As her body of work later demonstrated, Ulla Procopé mastered form, color harmony, and the secrets of rich surface decoration.

The other side of this functionalist was a thoroughly romantic spirit. You can glean this from the ND tableware she designed and its enchanting Valencia decoration.
The lush cobalt blue motifs have undoubtedly also been favorites of Arabia’s skillful porcelain painters. The joy of their craft practically radiates from the plates, cups, pitchers, and bowls, where each brushstroke reveals a delicate, expertly executed handmade touch. However, it’s said that painters needed time to shift from their formerly precise approach to the more spontaneous brushwork of Valencia.
Some of the Valencia line launched in 1961 stayed in production until 2002, when Arabia ended its hand-painted tableware series.
Even in the 1960s, porcelain painting was still taught in the evening program of the School of Applied Arts. Nowadays, when searching for these pieces, be sure to check the bottom: in addition to the designer’s initials, you’ll often find the porcelain painter’s signature.

Besides her hits—Ruska, Valencia, and Liekki—Procopé designed many other items over the years. However, she only got to create products that truly reflected her own vision and skills relatively late, at the end of the 1950s.
She began working at Arabia soon after completing her studies in 1948, first in the porcelain painting department under Olga Osol, known for her Myrna tableware. A few years later, she continued at the modeling and decoration department, then moved in 1956 to the product design department led by Kaj Franck. There, her colleagues were Kaarina Aho and Saara Hopea. Only then did Procopé’s talent and skills truly come into their own.

Ulla Procopé was born into an upper-class Finnish-Swedish family and received a suitable upbringing. Her mother Karin (née Spåre) passed away when the daughter was just three years old.
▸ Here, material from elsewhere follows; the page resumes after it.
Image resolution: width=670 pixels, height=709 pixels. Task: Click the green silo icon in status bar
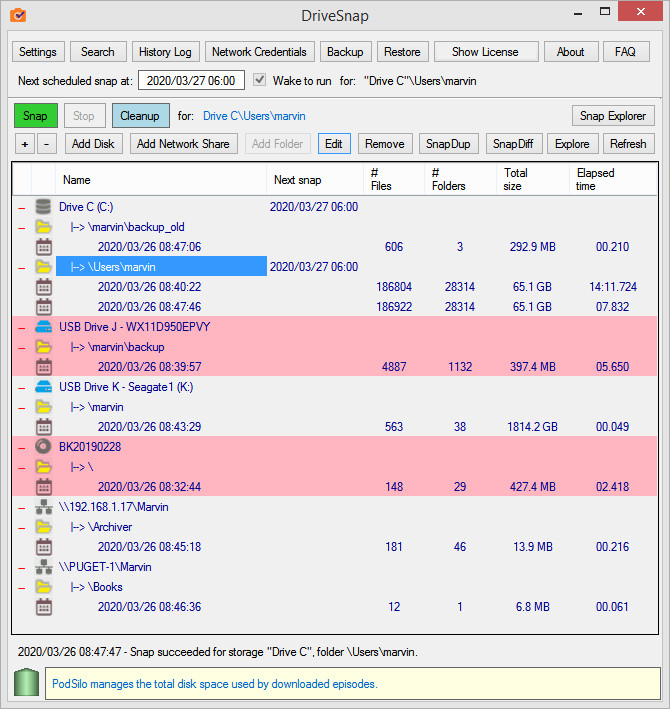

Ulla’s baptismal name was royally impressive: Ulrika Eleanora Matilda.
Despite her background, Procopé preferred to keep a low profile and was happier among lab technicians, model-makers, and kiln operators at the factory than in the limelight or under studio lights.
As an artist, she was spontaneous, noting that she drew her best sketches in a headlong rush right before deadlines.

What else might have emerged had the artist’s career not been cut short by her death just shy of 50? The cause of her early passing was silicosis, also known as “stone dust lung,” a cruel occupational disease caused by decades of exposure to silica dust in the factory.
Even in the hospital, when the end was near, Procopé added to her ND series with a new, delightfully rustic, hand-painted decoration called Purpurijenkka.
Ulla Procopé died in the warmth of Tenerife, Spain, on December 21, 1968, only a little over a month after her 47th birthday.